Saved entries:
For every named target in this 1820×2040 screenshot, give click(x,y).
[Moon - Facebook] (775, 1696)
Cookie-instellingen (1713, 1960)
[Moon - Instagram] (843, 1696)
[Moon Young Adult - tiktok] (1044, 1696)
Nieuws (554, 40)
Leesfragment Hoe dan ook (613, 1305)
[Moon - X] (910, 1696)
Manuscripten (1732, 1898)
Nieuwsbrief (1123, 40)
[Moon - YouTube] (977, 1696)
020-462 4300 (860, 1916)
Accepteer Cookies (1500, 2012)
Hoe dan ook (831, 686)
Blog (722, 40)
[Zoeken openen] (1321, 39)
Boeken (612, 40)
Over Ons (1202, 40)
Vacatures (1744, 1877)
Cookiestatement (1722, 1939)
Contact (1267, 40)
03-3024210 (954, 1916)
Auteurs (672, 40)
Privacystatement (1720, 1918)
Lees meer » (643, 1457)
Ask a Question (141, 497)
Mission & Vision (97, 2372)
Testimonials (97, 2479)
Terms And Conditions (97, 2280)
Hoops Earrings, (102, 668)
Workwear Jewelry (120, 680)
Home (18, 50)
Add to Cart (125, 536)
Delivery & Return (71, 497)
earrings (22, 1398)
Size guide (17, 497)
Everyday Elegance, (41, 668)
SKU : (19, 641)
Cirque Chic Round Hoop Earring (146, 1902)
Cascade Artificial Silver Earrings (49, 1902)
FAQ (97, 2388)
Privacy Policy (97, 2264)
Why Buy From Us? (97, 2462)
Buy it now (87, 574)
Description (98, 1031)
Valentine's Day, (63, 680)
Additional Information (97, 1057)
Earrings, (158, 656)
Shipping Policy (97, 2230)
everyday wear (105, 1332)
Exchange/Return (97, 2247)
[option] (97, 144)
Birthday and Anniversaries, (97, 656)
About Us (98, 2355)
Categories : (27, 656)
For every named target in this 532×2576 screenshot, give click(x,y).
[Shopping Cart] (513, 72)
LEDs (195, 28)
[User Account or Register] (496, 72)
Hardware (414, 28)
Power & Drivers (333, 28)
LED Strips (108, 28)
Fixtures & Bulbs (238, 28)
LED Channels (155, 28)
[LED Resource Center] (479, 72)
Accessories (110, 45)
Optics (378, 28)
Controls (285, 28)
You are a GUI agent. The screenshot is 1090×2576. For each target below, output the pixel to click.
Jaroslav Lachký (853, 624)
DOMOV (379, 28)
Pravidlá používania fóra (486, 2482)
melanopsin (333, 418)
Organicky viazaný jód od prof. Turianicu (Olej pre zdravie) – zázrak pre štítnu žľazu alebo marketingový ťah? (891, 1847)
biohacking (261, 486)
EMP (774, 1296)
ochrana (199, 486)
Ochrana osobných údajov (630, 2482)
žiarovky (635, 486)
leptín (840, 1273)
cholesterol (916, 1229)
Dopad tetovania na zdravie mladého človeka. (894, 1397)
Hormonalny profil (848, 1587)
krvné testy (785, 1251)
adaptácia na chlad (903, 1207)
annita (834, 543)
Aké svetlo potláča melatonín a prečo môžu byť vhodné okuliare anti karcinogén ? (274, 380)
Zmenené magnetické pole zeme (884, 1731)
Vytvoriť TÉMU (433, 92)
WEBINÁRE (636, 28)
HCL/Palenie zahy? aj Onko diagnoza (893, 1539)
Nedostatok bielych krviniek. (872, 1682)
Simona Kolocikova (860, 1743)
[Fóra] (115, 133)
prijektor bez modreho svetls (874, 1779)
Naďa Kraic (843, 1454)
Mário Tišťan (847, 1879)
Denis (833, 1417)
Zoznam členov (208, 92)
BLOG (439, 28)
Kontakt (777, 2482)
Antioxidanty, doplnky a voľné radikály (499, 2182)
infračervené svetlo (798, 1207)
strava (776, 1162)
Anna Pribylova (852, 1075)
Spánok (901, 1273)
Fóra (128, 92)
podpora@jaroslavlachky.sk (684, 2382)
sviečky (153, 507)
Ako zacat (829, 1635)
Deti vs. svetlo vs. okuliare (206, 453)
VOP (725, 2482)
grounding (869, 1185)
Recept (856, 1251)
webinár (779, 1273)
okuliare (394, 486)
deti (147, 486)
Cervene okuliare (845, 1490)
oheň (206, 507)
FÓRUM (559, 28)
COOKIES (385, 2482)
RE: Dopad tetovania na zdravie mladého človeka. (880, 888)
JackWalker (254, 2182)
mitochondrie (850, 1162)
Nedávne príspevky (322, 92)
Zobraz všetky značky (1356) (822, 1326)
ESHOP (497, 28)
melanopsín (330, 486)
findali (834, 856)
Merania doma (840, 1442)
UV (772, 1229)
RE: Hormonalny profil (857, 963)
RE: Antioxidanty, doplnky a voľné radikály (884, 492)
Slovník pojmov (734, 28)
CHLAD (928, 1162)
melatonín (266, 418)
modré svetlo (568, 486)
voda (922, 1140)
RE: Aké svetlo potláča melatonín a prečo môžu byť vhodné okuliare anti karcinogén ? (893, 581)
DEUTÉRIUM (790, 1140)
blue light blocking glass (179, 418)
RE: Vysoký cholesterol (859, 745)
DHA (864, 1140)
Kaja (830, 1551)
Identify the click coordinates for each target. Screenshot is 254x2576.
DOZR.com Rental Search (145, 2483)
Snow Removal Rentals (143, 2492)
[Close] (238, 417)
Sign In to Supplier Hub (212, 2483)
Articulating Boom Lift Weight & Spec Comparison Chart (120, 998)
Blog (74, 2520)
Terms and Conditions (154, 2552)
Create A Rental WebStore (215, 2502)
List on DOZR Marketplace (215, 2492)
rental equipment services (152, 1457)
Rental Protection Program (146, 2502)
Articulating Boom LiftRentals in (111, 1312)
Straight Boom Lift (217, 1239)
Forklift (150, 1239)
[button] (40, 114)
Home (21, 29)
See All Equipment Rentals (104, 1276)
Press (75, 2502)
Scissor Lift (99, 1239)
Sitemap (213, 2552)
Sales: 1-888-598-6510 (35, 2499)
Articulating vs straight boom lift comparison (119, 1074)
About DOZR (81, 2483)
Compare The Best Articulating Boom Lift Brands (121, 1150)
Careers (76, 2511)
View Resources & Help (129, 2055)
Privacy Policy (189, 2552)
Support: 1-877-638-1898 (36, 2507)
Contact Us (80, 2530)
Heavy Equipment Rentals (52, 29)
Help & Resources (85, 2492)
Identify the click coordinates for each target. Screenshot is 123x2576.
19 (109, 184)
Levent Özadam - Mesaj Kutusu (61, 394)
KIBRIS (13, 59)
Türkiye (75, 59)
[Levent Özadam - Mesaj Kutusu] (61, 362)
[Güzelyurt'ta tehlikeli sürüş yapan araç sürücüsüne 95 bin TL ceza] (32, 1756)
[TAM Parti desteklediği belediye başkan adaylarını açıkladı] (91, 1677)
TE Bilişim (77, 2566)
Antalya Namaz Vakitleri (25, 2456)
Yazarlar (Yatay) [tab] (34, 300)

» Action item
Only the span from the line with "Snow Removal Rentals (143, 2492)" through the final line of the records goes in the output, each line unchanged.

» Solution to the exercise
Snow Removal Rentals (143, 2492)
[Close] (238, 417)
Sign In to Supplier Hub (212, 2483)
Articulating Boom Lift Weight & Spec Comparison Chart (120, 998)
Blog (74, 2520)
Terms and Conditions (154, 2552)
Create A Rental WebStore (215, 2502)
List on DOZR Marketplace (215, 2492)
rental equipment services (152, 1457)
Rental Protection Program (146, 2502)
Articulating Boom LiftRentals in (111, 1312)
Straight Boom Lift (217, 1239)
Forklift (150, 1239)
[button] (40, 114)
Home (21, 29)
See All Equipment Rentals (104, 1276)
Press (75, 2502)
Scissor Lift (99, 1239)
Sitemap (213, 2552)
Sales: 1-888-598-6510 (35, 2499)
Articulating vs straight boom lift comparison (119, 1074)
About DOZR (81, 2483)
Compare The Best Articulating Boom Lift Brands (121, 1150)
Careers (76, 2511)
View Resources & Help (129, 2055)
Privacy Policy (189, 2552)
Support: 1-877-638-1898 (36, 2507)
Contact Us (80, 2530)
Heavy Equipment Rentals (52, 29)
Help & Resources (85, 2492)
Identify the click coordinates for each target. Screenshot is 123x2576.
19 (109, 184)
Levent Özadam - Mesaj Kutusu (61, 394)
KIBRIS (13, 59)
Türkiye (75, 59)
[Levent Özadam - Mesaj Kutusu] (61, 362)
[Güzelyurt'ta tehlikeli sürüş yapan araç sürücüsüne 95 bin TL ceza] (32, 1756)
[TAM Parti desteklediği belediye başkan adaylarını açıkladı] (91, 1677)
TE Bilişim (77, 2566)
Antalya Namaz Vakitleri (25, 2456)
Yazarlar (Yatay) [tab] (34, 300)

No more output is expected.